Another, prehaps easier option is Crashplan.
posted by jacobean at 11:40 AM on March 3, 2014


If you only need to back up select directories, Box or Dropbox? Both are super hassle-free.

But yeah, if you're backing up whole hardrives and such, Amazon S3 is way cheaper.
posted by jng at 11:48 AM on March 3, 2014


Sorry, I mis-read the question! :)
posted by Quisp Lover at 12:27 PM on March 3, 2014


I don't have any kind of non-manual backup system set up

SyncToy has worked well for me. You can set up different tasks that sync sets of folders, use filters if you want and it has options of how to sync (copy all data to both, copy all data from one to the other are two examples, there is a third that includes deleting files that are not on both, I think.)

If you set it up this way with the external HD as the official backup location, then each machine could be set to copy all of its media to the HD on a regular basis. One machine could even host a regular transfer from the HD to the other boxes if it has permission to both. This is for keeping your files in sync, not for backing them up. Having more than one copy is a good start, but offsite backup is preferable.
posted by soelo at 12:59 PM on March 3, 2014


For things that I only need when I'm (mostly) online, Google Drive / Box / Dropbox, etc.

For things that I want to have a real physical presence (mirrored) on every machine, SpiderOak synced folders. If you don't require secure zero-knowledge cloud storage, other cloud sync providers can do this, too.

(Of course, you can then use your cloud sync provider as backup storage, too.)
posted by introp at 1:06 PM on March 3, 2014


In my opinion this is an unsolved problem. Particularly if you want to sync computers that are not all on the same fast home network. (Ie: a machine in a different city, etc.)

For your specific use case, the #1 thing you can do is get an SMB file server for your media files. That will take care of the Ubuntu and Windows machines. There are various appliances out there that do this, but I prefer a full standalone Linux server running Samba so I can run other stuff on it too. You can built it for $200 plus the cost of the hard drives, or even less if you scrounge up used hardware. This will also take care of TV set-top playback, with a video server on the Linux box and cheap video clients near the TVs. I am very fond of using Plex for this, there are other options.

This solution doesn't help with your smartphones. It really depends on what data you want to access on the phones. Dropbox is fine for occasional access to documents. In a pinch you can use it for media too, but it's not great at that. (Plex is also good for video on the phones, but not so much audio.)

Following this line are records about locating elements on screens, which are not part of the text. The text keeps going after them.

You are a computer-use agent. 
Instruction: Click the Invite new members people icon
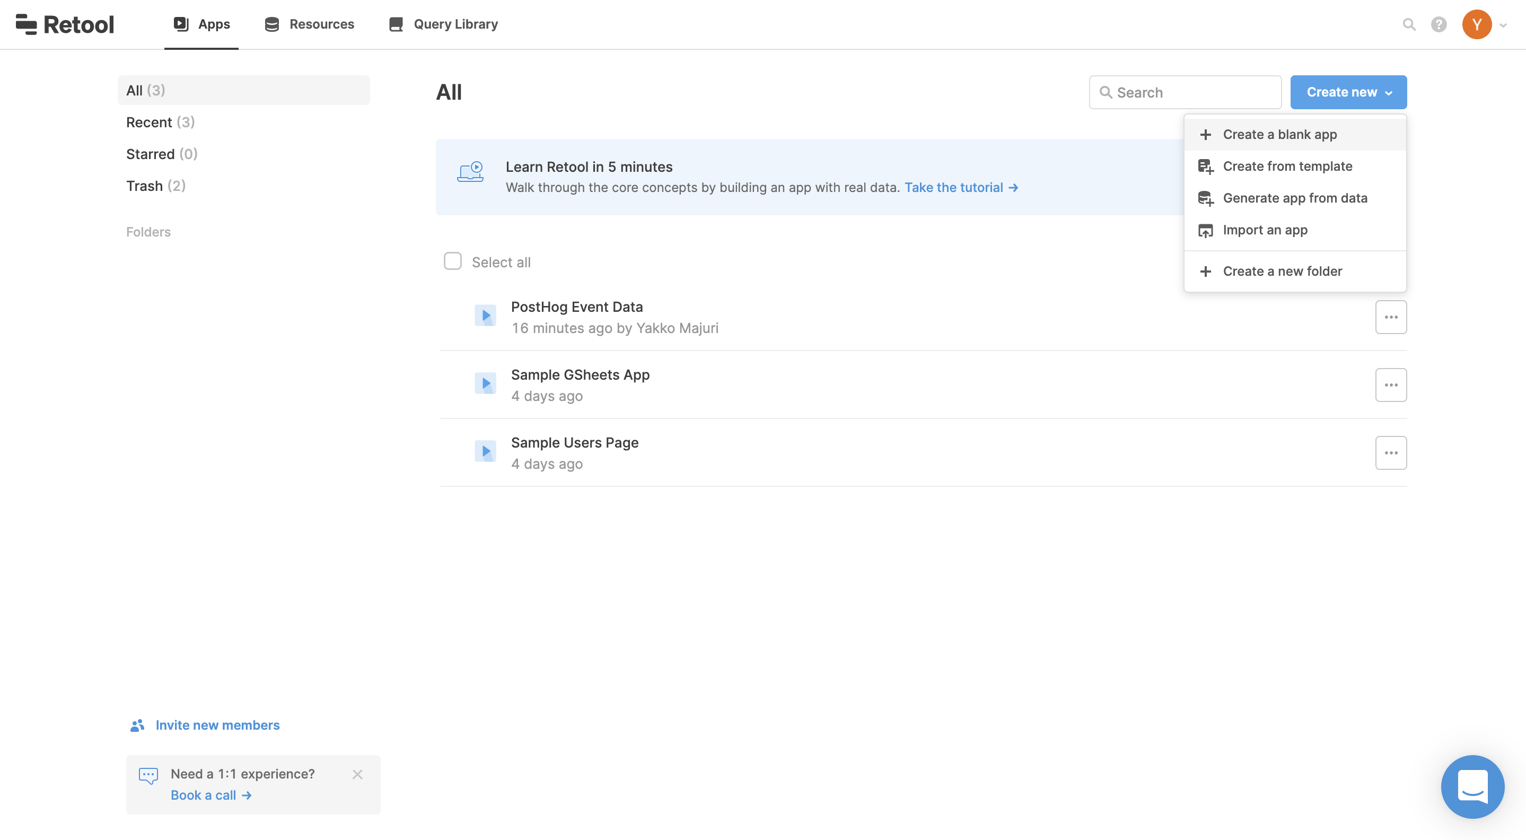click(x=137, y=725)
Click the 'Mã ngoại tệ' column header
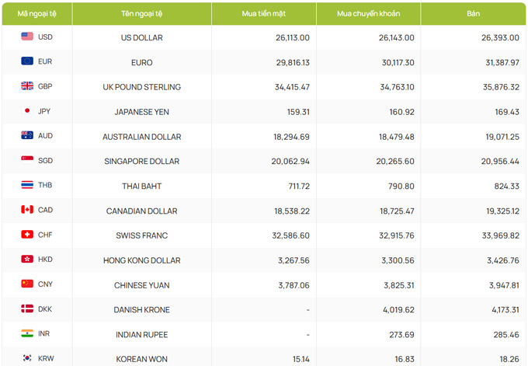Image resolution: width=528 pixels, height=366 pixels. point(37,14)
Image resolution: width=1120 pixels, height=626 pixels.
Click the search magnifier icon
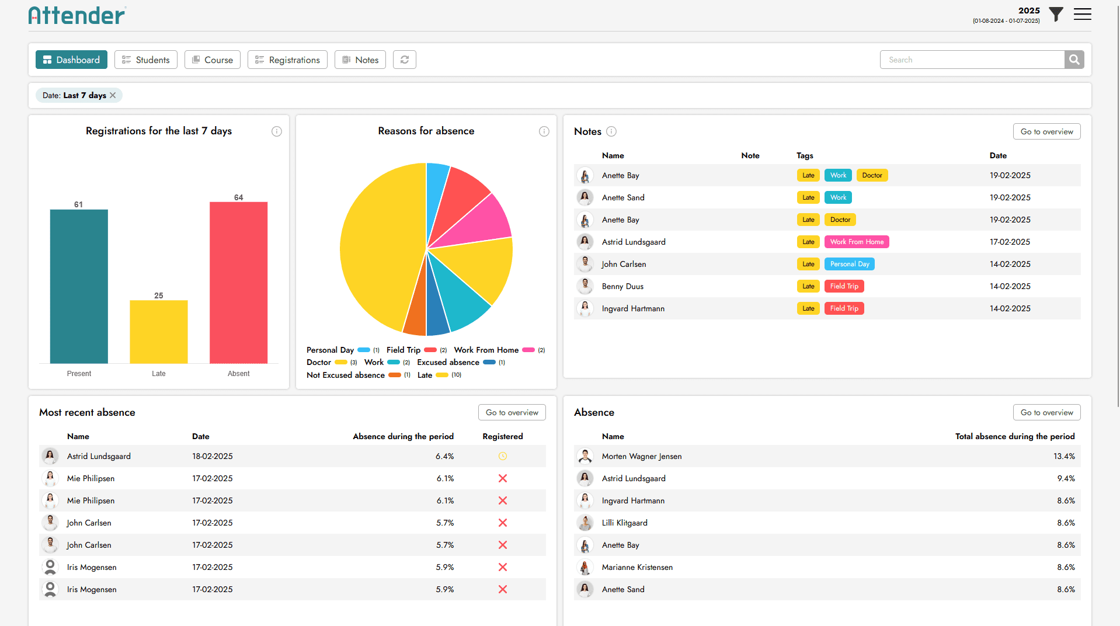1074,60
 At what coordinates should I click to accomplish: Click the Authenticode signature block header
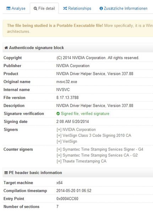(x=78, y=48)
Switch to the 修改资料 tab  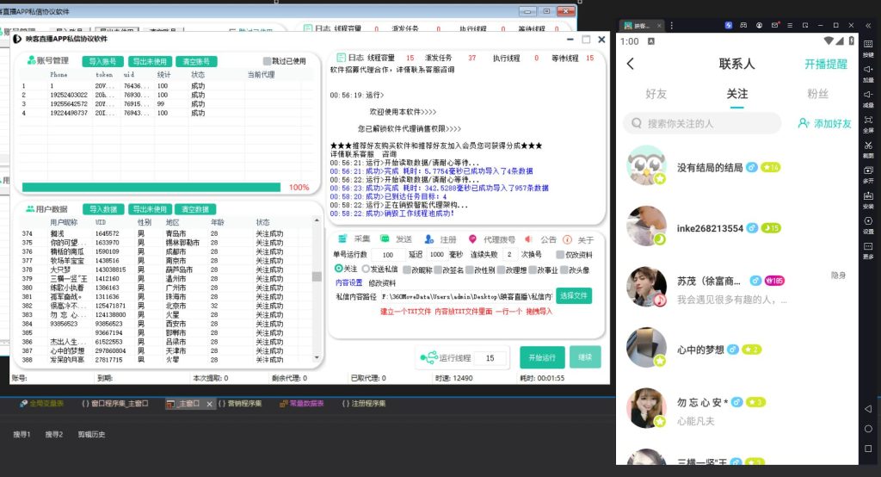coord(383,282)
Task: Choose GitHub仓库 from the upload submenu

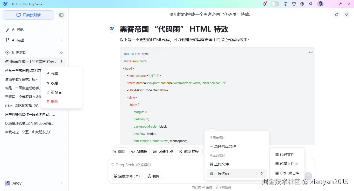Action: pos(287,173)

Other tools to have in your toolbox, if you feel hackerish, are rsync, rsnapshot, and unison. These all help synchronize files and make backups in various ways. They also require a fair amount of fiddling to do anything useful; if the docs for them scare you off, Dropbox is probably the product for you.
posted by Nelson at 3:35 PM on March 3, 2014


I have the following setup to manage a couple of laptops, as well as servers:

A Synology NAS (DS212J) as a central media repository (videos, mp3's, books, photos). It also runs Crashplan so handles backups from our laptops, and some servers. It has 2 drives that are mirrored, in case one fails.

A Crashplan central subscription (in case the house burns down) to have the same backups in the cloud. I don't backup video files, but do backup all other media, documents, and user profiles.

My phones sync with my PC into a folder which is backed up with the rest of my data.

One laptop accesses the media (music, photos) remotely on the NAS drive as a networked drive. I prefer to keep a copy on my laptop so that I have it when I travel. I use FreeFileSync to sync my local machine with the NAS drive every once in a while.

I also run Crashplan on the servers that I manage (Linux and Windows), which goes to a combination of Crashplan Central, and the NAS drive, as appropriate.

Remember to test your backups - don't wait for a crash to test the restore process!
posted by Gomez_in_the_South at 4:19 PM on March 3, 2014 [1 favorite]


Here are a couple of things to ponder -

One convenient way to go about this would be to simply have one machine holding all your data, and all other machines accessing data from there. That basically is the "home server" option, but most people will be put off when they hear the word "server" and immediately think it requires big machines with superb cooling etc. No, even an old laptop will do.

The only downside to this is that the one machine that houses your data needs to be on every single time you need access to any data.

There are lots of resources on the internet to help with this.

Here are some ideas to bounce of off ---
Dedicate your desktop to "storage". Put everything on there.

Enable sharing. Access it from other machines using \\ip_address_of_desktop\shared_drive (or if you are using default shares you can actually do \\ip_address_of_desktop\c$ for C:\ drive etc).

Access that from cell phones using apps that let you access shared drives (most file explorer type apps do that)

Finally, for files you change on a regular basis use Dropbox. Easy and simple.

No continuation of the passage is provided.